WHAT YOU NEED TO DO >> From the material below, reproduce exactly the stretch of lines that begins with the line holding "How do I perform: Switch to the 选项 tab?" and ends with the line holding "Instruction: Open the 倍速 playback speed menu", skipping the pictures.

EXTRACTED MATERIAL >>
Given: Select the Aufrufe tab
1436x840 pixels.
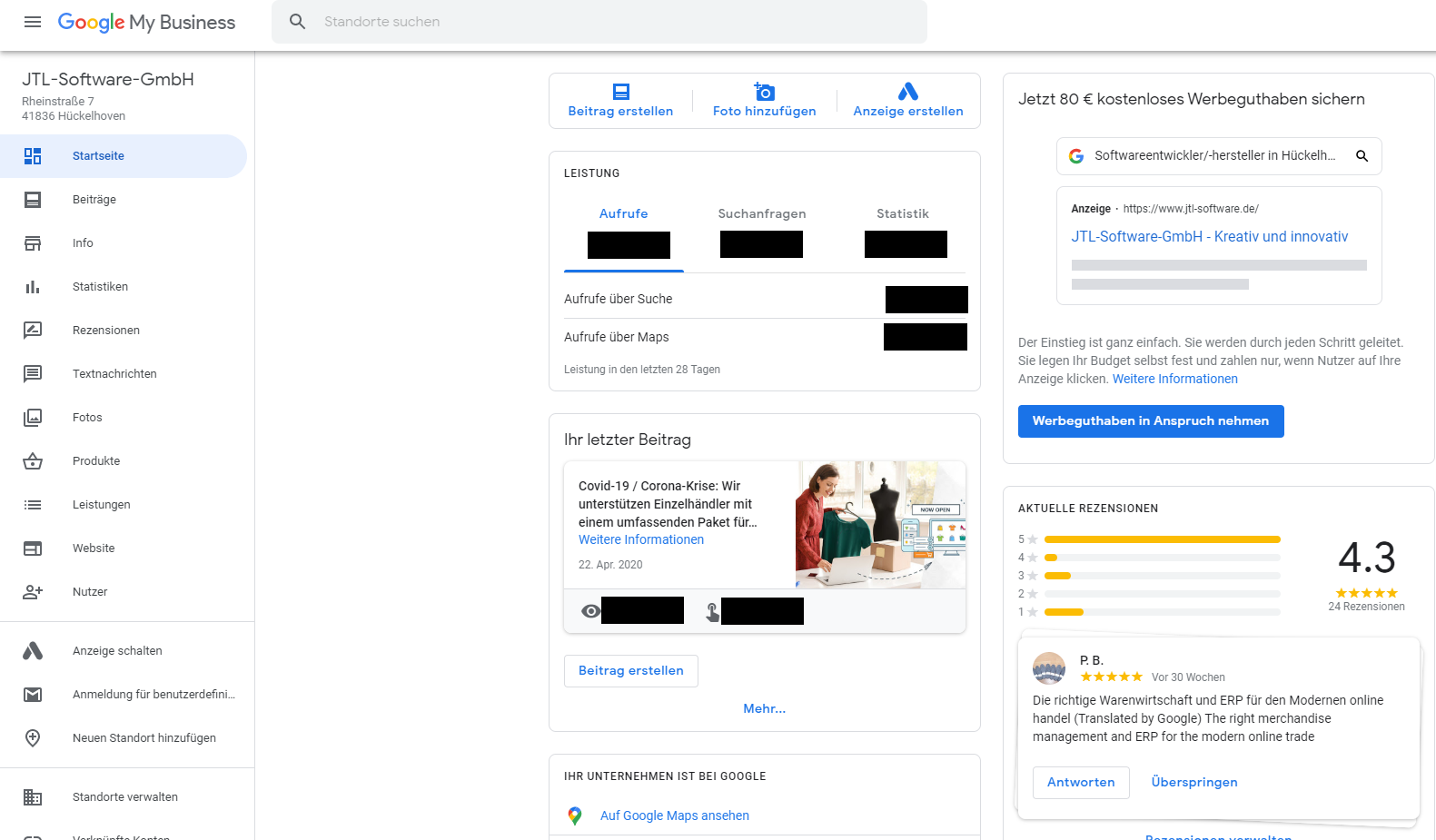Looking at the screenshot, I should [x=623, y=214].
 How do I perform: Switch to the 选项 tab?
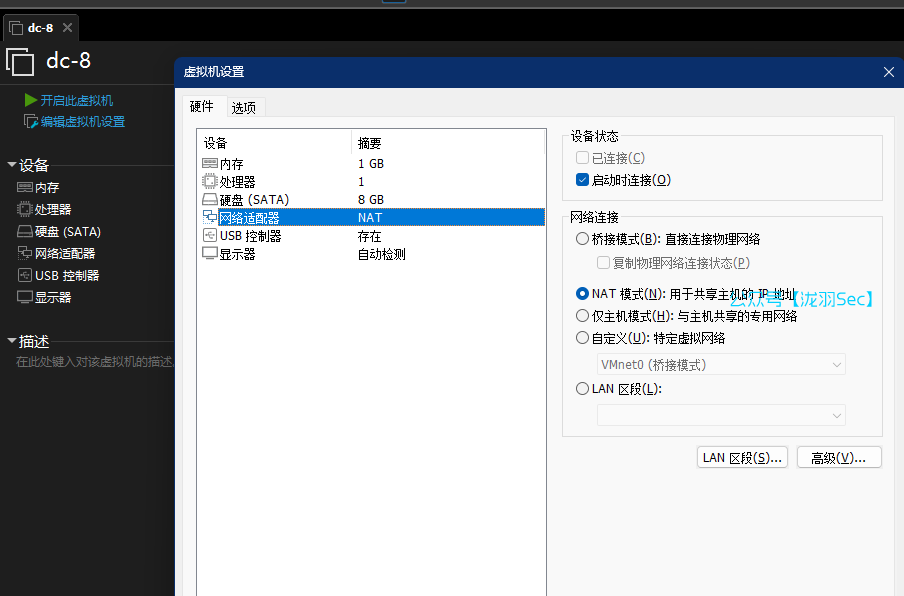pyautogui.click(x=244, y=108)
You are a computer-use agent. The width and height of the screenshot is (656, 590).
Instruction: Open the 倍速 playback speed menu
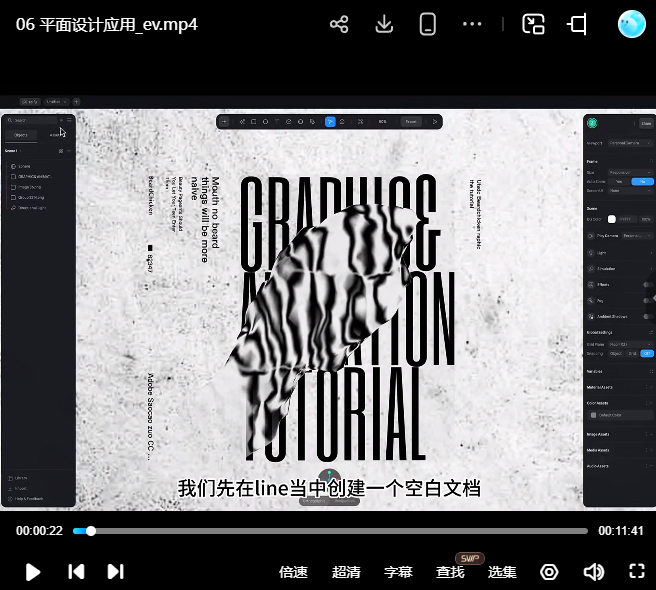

---

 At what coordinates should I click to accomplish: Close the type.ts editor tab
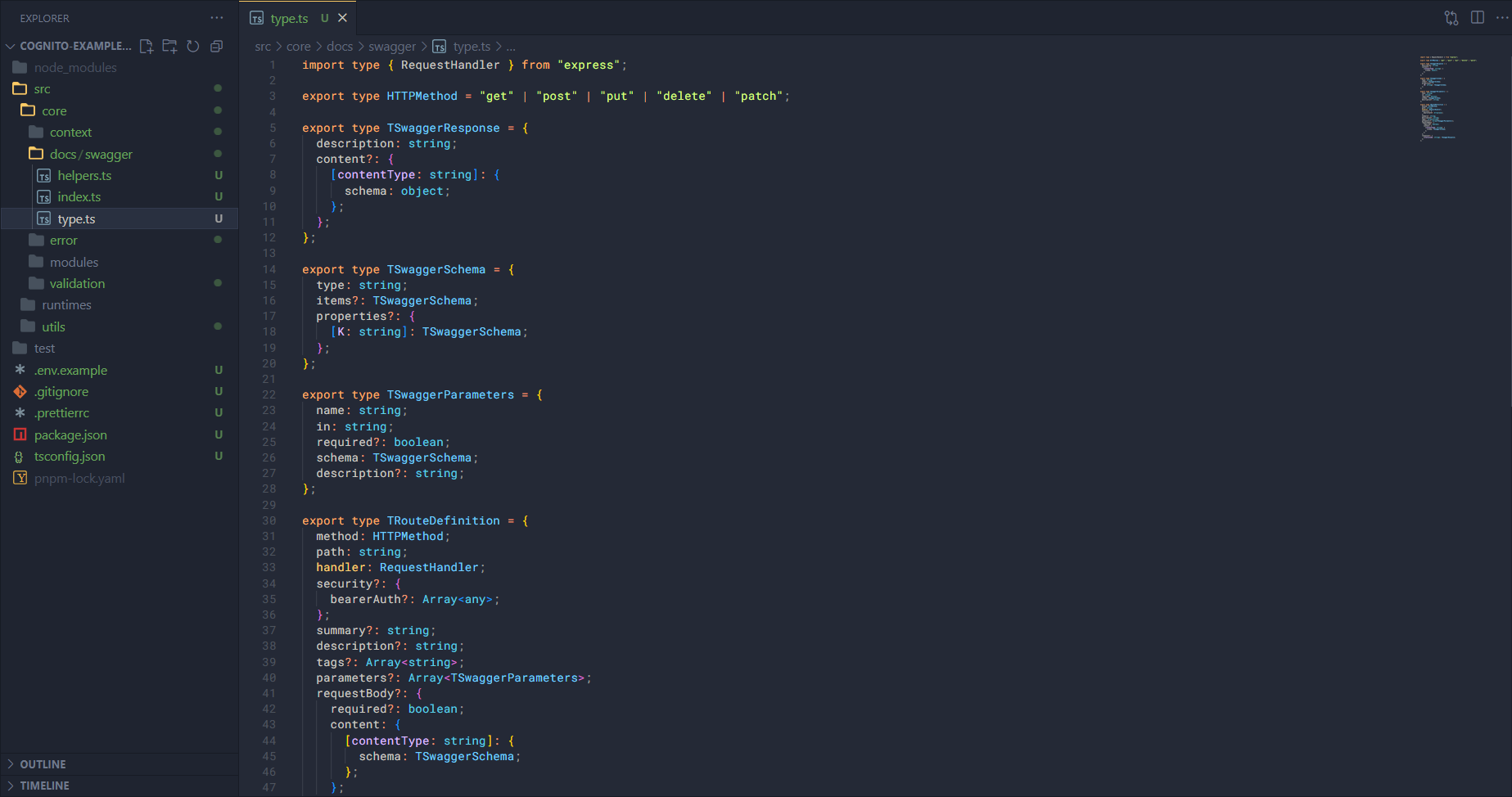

RESULT FOR THIS EXERCISE >>
 How do I perform: Switch to the 选项 tab?
pyautogui.click(x=244, y=108)
You are a computer-use agent. The width and height of the screenshot is (656, 590).
Instruction: Open the 倍速 playback speed menu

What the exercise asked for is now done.